[EXERCISE OBJECTIVE]
Each line of the listing that includes "computer" should be reported.
'''
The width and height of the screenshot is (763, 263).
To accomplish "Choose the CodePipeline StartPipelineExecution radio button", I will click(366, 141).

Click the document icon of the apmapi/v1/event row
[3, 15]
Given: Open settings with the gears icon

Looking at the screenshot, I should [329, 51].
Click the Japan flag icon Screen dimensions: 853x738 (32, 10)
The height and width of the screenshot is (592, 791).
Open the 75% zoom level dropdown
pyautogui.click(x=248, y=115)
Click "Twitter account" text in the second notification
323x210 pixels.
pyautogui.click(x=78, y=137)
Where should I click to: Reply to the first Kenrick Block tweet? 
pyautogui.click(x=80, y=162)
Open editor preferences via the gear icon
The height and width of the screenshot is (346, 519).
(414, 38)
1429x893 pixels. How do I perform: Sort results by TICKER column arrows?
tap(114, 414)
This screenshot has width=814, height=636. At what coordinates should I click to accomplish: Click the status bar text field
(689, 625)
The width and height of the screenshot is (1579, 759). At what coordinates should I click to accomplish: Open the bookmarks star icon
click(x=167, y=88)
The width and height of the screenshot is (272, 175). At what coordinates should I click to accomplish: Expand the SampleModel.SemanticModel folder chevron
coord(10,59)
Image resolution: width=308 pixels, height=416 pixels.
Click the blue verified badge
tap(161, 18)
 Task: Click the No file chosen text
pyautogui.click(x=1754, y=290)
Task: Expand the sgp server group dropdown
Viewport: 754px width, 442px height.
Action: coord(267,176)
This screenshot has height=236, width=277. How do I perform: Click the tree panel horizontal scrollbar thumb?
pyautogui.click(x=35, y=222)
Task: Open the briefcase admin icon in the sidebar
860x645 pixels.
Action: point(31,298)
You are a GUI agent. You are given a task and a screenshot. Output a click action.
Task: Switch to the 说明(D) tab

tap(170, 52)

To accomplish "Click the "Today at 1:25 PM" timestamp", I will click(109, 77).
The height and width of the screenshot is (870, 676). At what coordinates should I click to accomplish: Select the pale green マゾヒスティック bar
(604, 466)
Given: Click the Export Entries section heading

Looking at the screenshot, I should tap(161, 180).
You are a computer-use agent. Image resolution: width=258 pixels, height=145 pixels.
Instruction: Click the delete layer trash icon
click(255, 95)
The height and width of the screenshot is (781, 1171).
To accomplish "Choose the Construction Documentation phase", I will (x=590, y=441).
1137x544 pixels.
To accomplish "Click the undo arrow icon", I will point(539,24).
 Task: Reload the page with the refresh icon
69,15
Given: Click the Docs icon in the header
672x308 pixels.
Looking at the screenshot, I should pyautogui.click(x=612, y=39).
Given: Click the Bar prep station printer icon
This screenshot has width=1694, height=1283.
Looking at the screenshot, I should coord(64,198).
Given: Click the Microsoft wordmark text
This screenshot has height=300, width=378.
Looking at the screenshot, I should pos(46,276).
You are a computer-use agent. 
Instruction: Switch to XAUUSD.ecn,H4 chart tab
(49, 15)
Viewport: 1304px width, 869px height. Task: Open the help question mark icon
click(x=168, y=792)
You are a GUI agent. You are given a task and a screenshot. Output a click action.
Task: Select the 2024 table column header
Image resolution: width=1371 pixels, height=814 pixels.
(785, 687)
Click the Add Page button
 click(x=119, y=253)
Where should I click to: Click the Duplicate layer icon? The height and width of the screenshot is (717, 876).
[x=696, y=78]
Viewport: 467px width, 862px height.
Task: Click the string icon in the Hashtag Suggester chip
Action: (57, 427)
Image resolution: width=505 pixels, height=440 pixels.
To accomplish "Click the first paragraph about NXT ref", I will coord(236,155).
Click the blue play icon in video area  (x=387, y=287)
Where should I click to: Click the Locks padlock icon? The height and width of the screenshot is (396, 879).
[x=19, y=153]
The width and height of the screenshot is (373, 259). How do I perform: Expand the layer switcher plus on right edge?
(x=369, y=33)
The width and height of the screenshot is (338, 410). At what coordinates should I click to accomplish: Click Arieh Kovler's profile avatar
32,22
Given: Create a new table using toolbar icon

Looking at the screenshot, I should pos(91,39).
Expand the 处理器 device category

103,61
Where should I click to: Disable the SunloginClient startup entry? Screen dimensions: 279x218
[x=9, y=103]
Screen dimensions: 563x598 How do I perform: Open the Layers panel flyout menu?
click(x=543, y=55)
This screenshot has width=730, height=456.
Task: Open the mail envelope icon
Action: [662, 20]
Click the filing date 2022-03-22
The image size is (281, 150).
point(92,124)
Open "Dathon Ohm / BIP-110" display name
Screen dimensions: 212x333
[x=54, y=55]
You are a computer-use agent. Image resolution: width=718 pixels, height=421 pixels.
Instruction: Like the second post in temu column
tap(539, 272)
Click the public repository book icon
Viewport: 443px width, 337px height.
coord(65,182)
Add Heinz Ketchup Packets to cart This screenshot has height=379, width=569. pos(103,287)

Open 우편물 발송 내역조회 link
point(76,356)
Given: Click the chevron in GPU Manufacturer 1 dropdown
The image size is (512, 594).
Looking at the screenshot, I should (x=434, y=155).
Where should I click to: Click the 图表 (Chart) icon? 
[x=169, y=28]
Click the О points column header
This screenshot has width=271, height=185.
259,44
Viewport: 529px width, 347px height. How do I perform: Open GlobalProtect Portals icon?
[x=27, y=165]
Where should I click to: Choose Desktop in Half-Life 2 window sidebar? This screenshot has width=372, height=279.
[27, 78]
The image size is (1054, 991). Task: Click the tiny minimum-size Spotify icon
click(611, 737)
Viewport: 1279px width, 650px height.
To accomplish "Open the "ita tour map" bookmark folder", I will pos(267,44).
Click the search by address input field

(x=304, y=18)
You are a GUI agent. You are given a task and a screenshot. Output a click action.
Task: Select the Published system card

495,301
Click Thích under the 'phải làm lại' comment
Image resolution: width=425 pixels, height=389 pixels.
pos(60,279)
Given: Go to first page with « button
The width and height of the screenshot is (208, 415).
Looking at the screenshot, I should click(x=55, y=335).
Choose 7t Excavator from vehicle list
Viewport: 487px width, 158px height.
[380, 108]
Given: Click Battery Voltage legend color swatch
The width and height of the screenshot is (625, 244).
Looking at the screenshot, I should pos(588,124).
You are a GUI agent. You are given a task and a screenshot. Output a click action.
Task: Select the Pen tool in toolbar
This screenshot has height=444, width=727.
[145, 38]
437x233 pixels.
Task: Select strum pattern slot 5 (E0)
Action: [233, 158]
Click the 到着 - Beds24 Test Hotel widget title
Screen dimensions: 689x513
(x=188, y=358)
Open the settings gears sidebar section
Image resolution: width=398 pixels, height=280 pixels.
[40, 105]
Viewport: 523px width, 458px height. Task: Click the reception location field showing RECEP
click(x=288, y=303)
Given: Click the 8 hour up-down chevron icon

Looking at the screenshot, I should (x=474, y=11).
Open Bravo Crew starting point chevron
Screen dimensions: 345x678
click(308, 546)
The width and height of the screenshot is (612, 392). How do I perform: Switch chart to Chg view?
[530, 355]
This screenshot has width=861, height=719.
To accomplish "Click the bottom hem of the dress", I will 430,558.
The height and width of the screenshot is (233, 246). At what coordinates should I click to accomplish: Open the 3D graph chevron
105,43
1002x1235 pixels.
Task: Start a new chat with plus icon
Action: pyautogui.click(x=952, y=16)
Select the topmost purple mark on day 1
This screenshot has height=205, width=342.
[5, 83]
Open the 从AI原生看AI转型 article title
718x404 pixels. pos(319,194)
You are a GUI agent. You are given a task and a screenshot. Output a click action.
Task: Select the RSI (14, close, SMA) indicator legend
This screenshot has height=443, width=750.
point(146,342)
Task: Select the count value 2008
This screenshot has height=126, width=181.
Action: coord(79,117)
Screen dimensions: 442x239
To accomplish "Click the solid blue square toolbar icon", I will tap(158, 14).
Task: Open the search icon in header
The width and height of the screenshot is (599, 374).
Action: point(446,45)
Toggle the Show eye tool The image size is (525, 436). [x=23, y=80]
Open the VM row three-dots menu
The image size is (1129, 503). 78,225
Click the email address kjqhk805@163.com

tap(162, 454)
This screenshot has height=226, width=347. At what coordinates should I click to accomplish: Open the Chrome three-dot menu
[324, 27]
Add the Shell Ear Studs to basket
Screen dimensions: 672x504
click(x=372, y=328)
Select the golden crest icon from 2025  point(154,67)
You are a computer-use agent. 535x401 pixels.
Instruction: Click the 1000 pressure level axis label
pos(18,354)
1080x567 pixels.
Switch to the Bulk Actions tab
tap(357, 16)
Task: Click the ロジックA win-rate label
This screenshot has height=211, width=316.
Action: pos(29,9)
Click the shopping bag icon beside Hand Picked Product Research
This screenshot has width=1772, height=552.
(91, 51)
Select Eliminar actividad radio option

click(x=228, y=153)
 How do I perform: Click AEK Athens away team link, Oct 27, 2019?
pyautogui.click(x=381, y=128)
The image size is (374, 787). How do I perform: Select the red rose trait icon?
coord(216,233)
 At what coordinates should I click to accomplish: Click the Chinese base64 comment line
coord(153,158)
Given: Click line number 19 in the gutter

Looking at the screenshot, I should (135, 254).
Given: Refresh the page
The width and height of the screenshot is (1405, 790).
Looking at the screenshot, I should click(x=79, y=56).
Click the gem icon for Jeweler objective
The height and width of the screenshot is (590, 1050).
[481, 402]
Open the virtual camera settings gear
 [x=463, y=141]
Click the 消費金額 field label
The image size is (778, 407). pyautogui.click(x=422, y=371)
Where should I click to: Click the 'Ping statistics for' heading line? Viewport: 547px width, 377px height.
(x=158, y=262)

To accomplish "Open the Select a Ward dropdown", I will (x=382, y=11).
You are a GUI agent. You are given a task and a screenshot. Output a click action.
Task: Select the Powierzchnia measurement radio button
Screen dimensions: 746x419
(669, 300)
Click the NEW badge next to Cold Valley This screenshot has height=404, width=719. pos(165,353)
'''
[EXERCISE SOLUTION]
You are a computer-use agent. Image resolution: width=258 pixels, height=145 pixels.
You are a computer-use agent. 
You are a computer-use agent. Image resolution: width=718 pixels, height=421 pixels.
You are a computer-use agent. 535x401 pixels.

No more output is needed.